Download or read book The Fox written by Sherwood Smith and published by Astra Publishing House. This book was released on 2008-07-01 with total page 562 pages. Available in PDF, EPUB and Kindle. Book excerpt: Acclaimed Inda series within Sherwood Smith's epic fantasy Sartorias-deles universe • Military fantasy woven with courtly politics, vast worldbuilding, and diverse characters As the second son of the Prince and Princess of Choraed Elgaer, Inda was fated to protect the realm his older brother would inherit. Forced to flee his homeland before his thirteenth birthday, he finds himself on the perilous decks of a pirate ship, forcing himself never to think of all he has lost. But his military skills and inborn natural leadership ability cannot be erased, and four years later, Inda has become head of his own mercenary marine company, with a reputation for protecting merchant vessels against the marauding bands of pirates that plunder the waters. Meanwhile, after the untimely death of Inda's brother, his parents are desperately searching for their second son—for Inda is now the heir to Choraed Elgaer.

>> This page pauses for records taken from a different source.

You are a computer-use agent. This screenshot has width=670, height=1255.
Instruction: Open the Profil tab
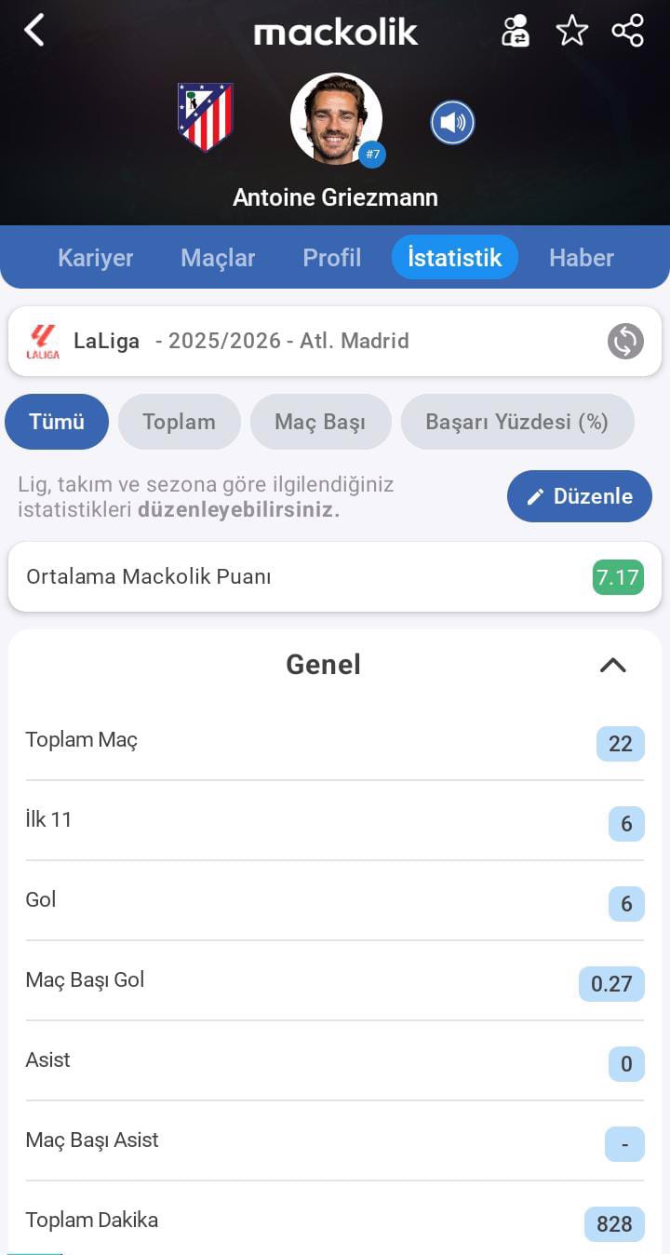coord(331,258)
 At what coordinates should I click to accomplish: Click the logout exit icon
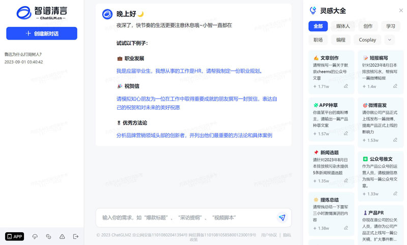(76, 236)
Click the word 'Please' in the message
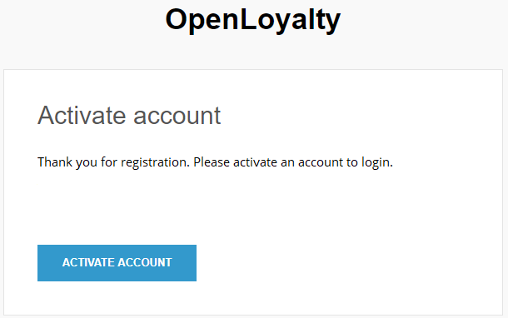 [x=212, y=162]
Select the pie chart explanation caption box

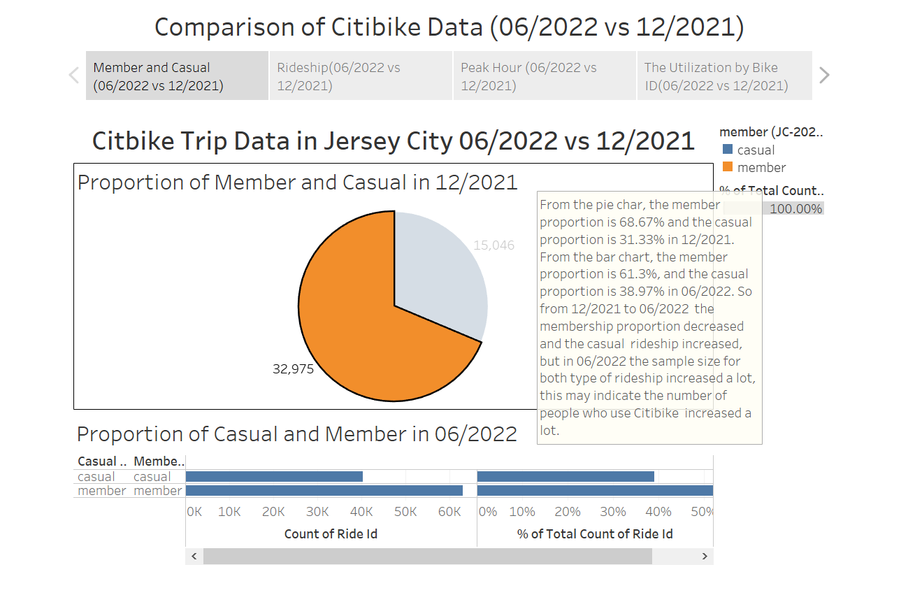pos(649,318)
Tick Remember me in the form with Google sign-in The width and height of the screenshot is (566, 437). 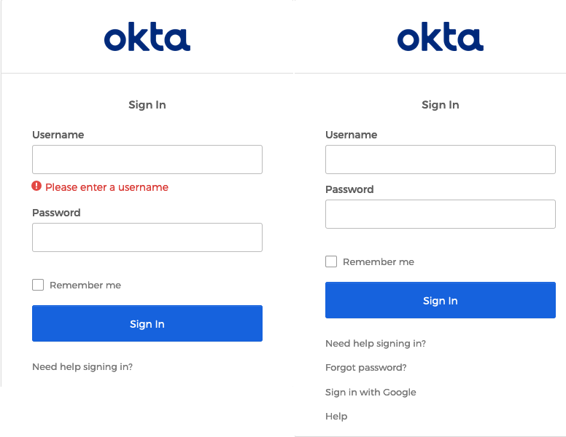331,261
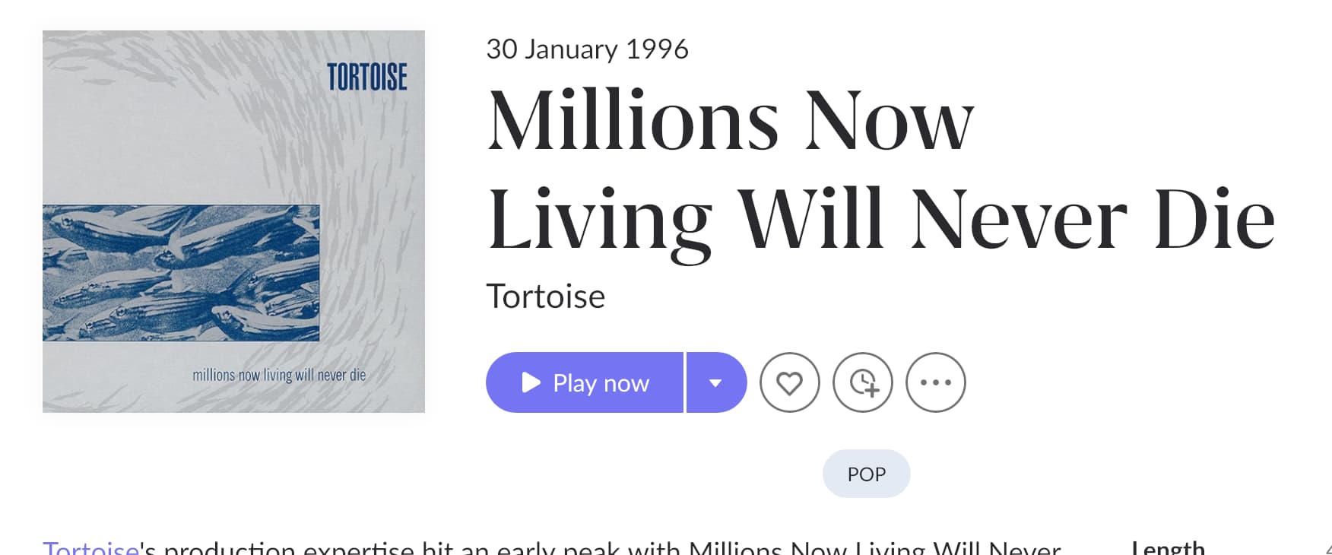The height and width of the screenshot is (555, 1332).
Task: Favorite the album with the heart icon
Action: click(789, 382)
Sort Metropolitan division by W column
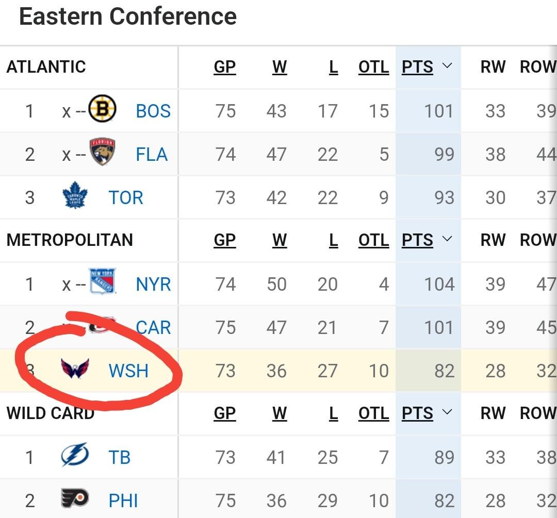The image size is (557, 518). (x=280, y=240)
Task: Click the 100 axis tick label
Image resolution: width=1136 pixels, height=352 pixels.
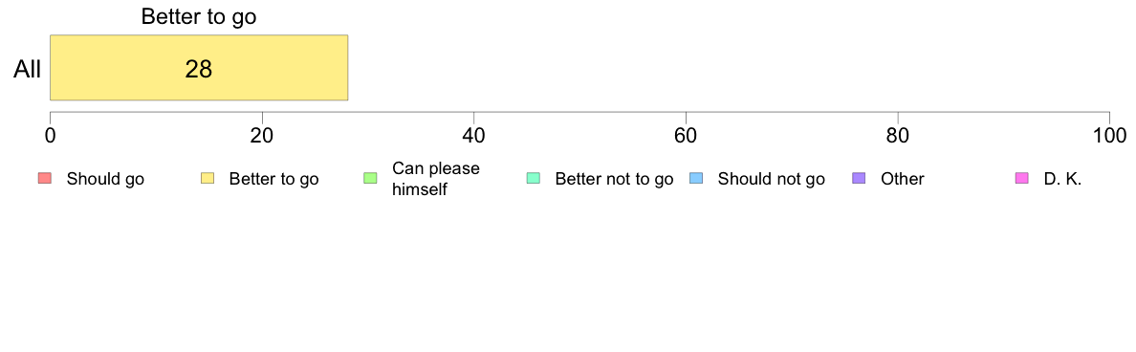Action: (1107, 135)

Book Synopsis The Long Shadow of Antiquity by : Gregory S. Aldrete
Download or read book The Long Shadow of Antiquity written by Gregory S. Aldrete and published by Bloomsbury Publishing. This book was released on 2019-02-07 with total page 425 pages. Available in PDF, EPUB and Kindle. Book excerpt: A vivid exploration of the many ways the classical world remains relevant today, this is a passionate justification of why we continue to read about and study the lives and works of the ancient Greeks and Romans. Challenging the way the phrase 'That's just ancient history' is used to dismiss something as being irrelevant, Greg and Alicia Aldrete demonstrate just how much ancient Greece and Rome have influenced and shaped our world today in ways both large and small. From the more commonly known influences on politics, law, literature and timekeeping through to the everyday rituals and routines we take for granted when we exercise, dine, marry and dress, we are rooted in the ancient world. Even the political upheaval, celebrity obsession and blurring of public and private boundaries that we see in current news betray ancient characteristics - now brought to the fore here in a new final chapter. If you have ever wondered how far exactly we still walk in the footsteps of the ancients or wanted to understand how study of the classical world can inform and explain our lives today, this is the book for you.